= Customer Service Assurance =

Customer Service Assurance (CSA) in telecom and Internet services means the collection of Communications Service Provider (CSP) customer usage information from all practical sources including network traffic, network devices, content servers, management databases and user devices to ensure customer service quality is consistent with CSP expectations.

==Overview==
CSA involves, when needed, real-time monitoring of a customer’s purchased services and in analyzing this data to note trends, preferences, usage problems and eventually proactive assurance of customer-level or service-level issues. Companies that provide CSA software and technology to CSPs, include Subtonomy, Polystar, Accanto Systems, Telecordia, and Tekelec. Service assurance is model that is centered on the concept of maximizing customer satisfaction. The belief is that such practices inevitably maximize the long-term profitability of an organization or enterprise.
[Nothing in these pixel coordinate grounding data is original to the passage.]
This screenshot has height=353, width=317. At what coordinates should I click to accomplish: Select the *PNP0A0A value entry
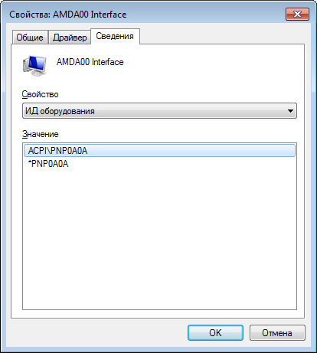point(48,164)
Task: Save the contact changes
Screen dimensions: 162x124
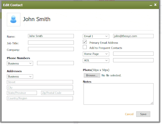Action: tap(143, 114)
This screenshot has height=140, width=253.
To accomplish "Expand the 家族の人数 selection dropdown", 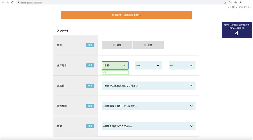I will (x=148, y=86).
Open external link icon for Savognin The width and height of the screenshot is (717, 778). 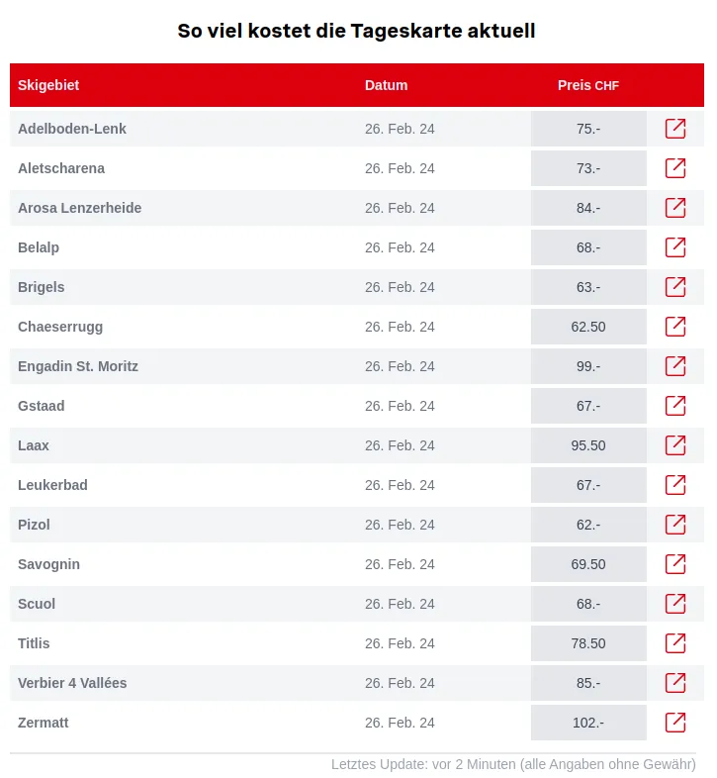(x=675, y=564)
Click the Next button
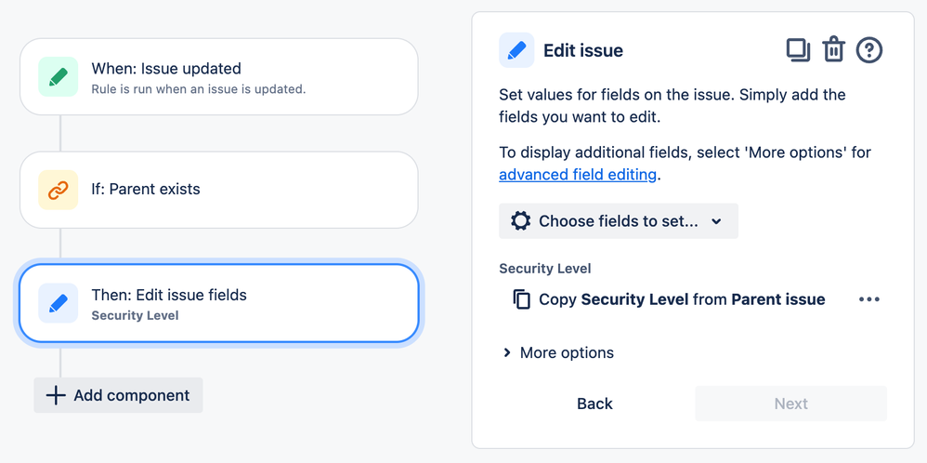 tap(790, 403)
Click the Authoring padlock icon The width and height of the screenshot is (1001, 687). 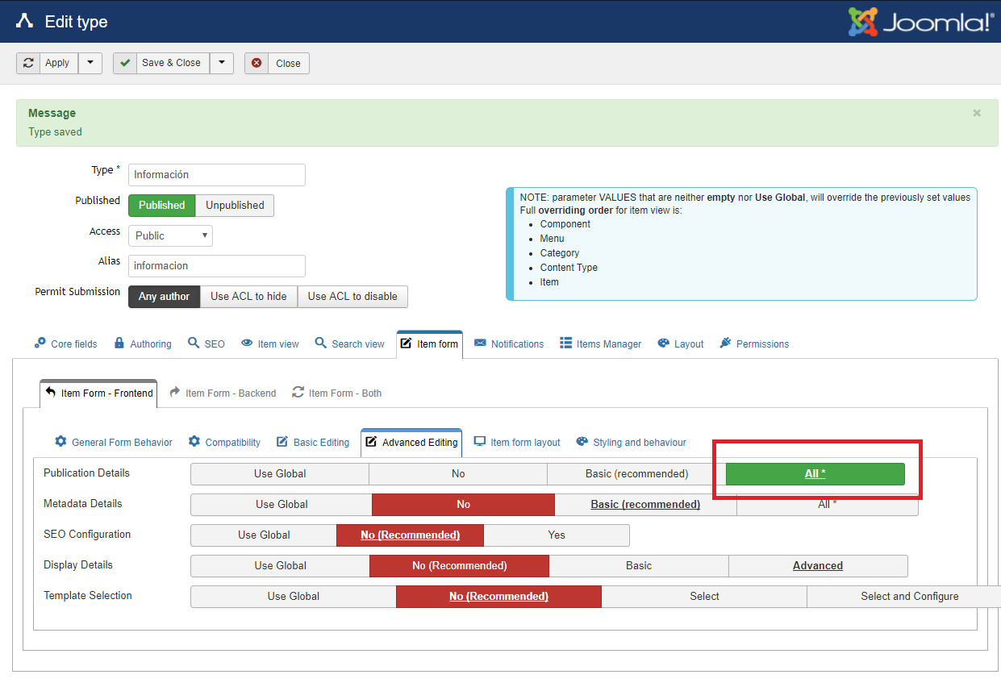119,343
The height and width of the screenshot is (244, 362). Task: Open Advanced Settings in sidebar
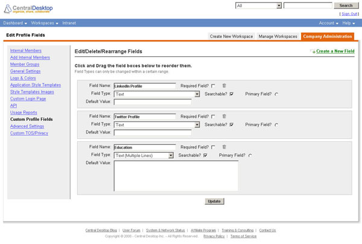pyautogui.click(x=27, y=126)
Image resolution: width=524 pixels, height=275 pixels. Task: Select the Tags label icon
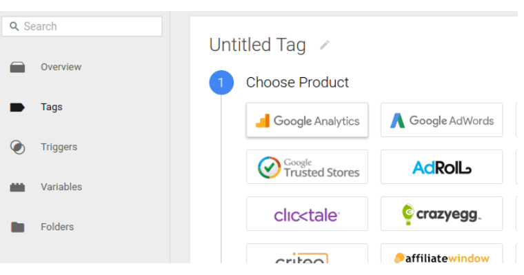pos(17,108)
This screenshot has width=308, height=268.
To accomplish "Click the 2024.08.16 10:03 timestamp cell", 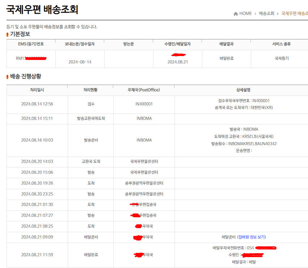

Numerous quality-regulating methods are often interwoven with CSA services. Under the CSA umbrella, it is typical to also find Quality Assurance (QA) and Quality Control (QC). In some cases, service level management (SLM) is also included within this group. CSA information can address a number of business issues including the following:

- Individual user data collection and correlation for troubleshooting and VIP reporting
- Individualized Service Level Agreement reporting
- Noting customer preferences of certain network/content combinations.
- Real-time alarming concerning usage and problem analysis for specific services/group of users.
- Device configuration troubleshooting and reporting

There have been arguments against the effectiveness of CSA in the past due to some of the ways in which the service is implemented. For instance, customer call centers and surveys are often not accurate depending on the customer’s involvement. Additionally, the success of CSA is dependent on what is being measured or analyzed such as service vs. expectations.